Maar aan de vooravond van de zoveelste Vier Mijl denk ik toch nog vaak terug aan die editie in Groningen in 2010. Een half jaar daarvoor ging ik onverwacht door het oog van de naald. Het verhaal is genoegzaam bekend, al was het maar omdat het alle kranten haalde. Bekende Burgemeester zijn heeft in beroerde tijden ook nadelen. Een totaal onverwachte hartritmestoornis bracht me op de rand van leven en dood. Ik had pech en geluk tegelijk, want ik overleefde de IC. Voluit hardlopen zat er niet meer in. Maar ik mocht blijven sporten. Sterker nog, dat was juist goed. 
Na een wankelend voorjaar sta ik aan de start in Haren.
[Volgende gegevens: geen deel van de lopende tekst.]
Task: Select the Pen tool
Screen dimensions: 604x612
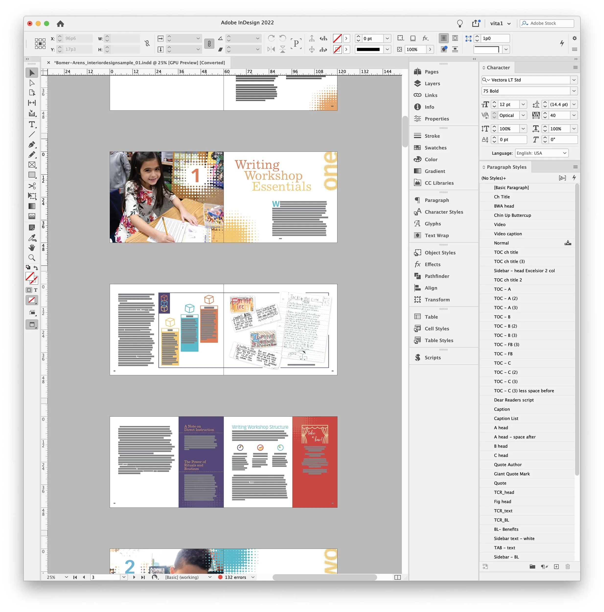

Oudste Dochter loopt met me mee. We naderen de finish in een tijd waar ik me een jaar eerder voor zou hebben geschaamd. Samen komen we over de finish. De speaker herkent me en juicht me over een bomvolle Vismarkt toe. Misschien werd mijn loopshirt niet alleen nat van het zweet. 

Deze week sta ik de dag na mijn 63e verjaardag weer eens aan de start. Nu mijn eerste loop als opa. Oudste Dochter is thuis gebleven, nog bijkomend van een uiterst geslaagde bevalling van de mooiste kleinzoon van de wereld. Jongste Dochter staat vrolijk naast me. Zij loopt de Vier Mijl met twee vingers in haar neus, zoals dat zo mooi heet. Zondag loopt ze de marathon van Rotterdam, die ik als Feyenoord-supporter (6-0…) ook al twee keer liep. 
Om mij heen staan al gauw honderd collega’s in een schitterend shirt ter gelegenheid van Koningsdag. De stad raakt in de stemming. In een rustig drafje loop ik naar de finish. De nieuwe organisator heeft er een mooi loopfeest van gemaakt (en heeft plechtig beloofd nooit meer te gaan wildplakken…). 
Na honderd keer moi en evenveel keer zwaaien kom ik toch wel wat moe aan op een gezellig Raadhuisplein. Mooi om te zien hoe sport kan verbroederen. De een na de ander finisht opgelucht. De medaille kan in de schoenendoos. Daar doe ik het niet meer voor. Wel voor wat eenvoudig loopplezier. Over 12 jaar word ik 75. Als ik dan eens zou mogen hardlopen met mijn kleinzoon en dat hij dan vraagt: “gaat het een beetje opa?”.